— Begin Supplied material —

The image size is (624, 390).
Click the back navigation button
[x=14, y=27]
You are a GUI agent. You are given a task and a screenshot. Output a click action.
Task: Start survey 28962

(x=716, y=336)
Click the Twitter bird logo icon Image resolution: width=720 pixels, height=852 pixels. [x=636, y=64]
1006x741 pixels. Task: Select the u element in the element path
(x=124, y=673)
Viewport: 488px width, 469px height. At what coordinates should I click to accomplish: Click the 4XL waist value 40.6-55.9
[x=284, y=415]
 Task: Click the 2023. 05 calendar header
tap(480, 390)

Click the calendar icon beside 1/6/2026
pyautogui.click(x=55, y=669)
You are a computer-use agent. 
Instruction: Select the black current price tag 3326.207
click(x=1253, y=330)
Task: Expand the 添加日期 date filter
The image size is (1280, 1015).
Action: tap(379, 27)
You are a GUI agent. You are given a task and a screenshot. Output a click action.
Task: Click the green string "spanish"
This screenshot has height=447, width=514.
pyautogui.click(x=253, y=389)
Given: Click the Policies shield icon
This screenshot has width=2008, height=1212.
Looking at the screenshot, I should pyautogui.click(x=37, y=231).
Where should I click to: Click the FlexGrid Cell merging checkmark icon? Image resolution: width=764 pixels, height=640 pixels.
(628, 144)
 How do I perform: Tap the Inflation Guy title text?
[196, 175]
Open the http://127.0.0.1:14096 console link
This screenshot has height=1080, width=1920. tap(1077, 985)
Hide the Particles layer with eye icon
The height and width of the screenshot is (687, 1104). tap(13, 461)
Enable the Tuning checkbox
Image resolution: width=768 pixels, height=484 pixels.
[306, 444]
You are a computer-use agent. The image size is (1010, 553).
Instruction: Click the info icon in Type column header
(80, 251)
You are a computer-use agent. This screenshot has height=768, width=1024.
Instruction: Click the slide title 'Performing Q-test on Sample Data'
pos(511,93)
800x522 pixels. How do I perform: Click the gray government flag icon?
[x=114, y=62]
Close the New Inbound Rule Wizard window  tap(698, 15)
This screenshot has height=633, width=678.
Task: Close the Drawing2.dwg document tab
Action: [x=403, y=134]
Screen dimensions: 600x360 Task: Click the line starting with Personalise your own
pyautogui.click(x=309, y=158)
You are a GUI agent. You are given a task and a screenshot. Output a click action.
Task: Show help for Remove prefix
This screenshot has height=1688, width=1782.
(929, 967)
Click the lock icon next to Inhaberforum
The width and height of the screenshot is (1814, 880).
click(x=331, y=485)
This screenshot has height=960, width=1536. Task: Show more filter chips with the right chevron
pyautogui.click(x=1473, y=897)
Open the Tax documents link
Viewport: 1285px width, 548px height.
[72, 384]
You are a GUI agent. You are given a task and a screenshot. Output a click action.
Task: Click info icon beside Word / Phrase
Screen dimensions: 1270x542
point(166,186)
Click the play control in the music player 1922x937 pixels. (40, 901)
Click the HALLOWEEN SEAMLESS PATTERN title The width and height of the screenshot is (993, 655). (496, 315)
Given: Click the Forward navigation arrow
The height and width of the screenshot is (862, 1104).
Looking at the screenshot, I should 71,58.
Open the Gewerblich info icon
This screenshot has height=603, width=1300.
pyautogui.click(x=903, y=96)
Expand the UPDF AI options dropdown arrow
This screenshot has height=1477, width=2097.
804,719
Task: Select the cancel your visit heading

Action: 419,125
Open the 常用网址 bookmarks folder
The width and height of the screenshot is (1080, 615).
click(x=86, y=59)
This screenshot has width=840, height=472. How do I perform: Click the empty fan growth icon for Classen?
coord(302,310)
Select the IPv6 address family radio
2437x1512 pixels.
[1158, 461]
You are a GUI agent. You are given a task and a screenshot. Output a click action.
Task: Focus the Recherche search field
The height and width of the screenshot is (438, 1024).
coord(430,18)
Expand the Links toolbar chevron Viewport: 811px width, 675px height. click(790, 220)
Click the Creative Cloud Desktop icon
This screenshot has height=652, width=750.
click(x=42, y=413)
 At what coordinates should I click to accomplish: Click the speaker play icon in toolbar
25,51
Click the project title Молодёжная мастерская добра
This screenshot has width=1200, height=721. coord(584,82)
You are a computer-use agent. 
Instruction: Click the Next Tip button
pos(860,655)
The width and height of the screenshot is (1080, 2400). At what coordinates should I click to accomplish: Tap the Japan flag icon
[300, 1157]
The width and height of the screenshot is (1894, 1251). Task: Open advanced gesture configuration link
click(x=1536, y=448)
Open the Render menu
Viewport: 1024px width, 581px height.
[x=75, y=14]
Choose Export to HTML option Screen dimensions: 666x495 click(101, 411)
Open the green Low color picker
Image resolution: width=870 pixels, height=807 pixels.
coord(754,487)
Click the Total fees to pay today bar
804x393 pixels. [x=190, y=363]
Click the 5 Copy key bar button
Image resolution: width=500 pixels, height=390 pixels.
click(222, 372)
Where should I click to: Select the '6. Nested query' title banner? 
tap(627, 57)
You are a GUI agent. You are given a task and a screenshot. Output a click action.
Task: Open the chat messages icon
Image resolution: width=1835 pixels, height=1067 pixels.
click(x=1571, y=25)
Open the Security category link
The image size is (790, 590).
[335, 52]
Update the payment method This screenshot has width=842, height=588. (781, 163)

— End Supplied material —

→ Instruction
Find each line in the records that contains the string "info", and copy those lines.

→ Result of the exercise
Instruction: Click the info icon in Type column header
Task: Click info icon beside Word / Phrase
Open the Gewerblich info icon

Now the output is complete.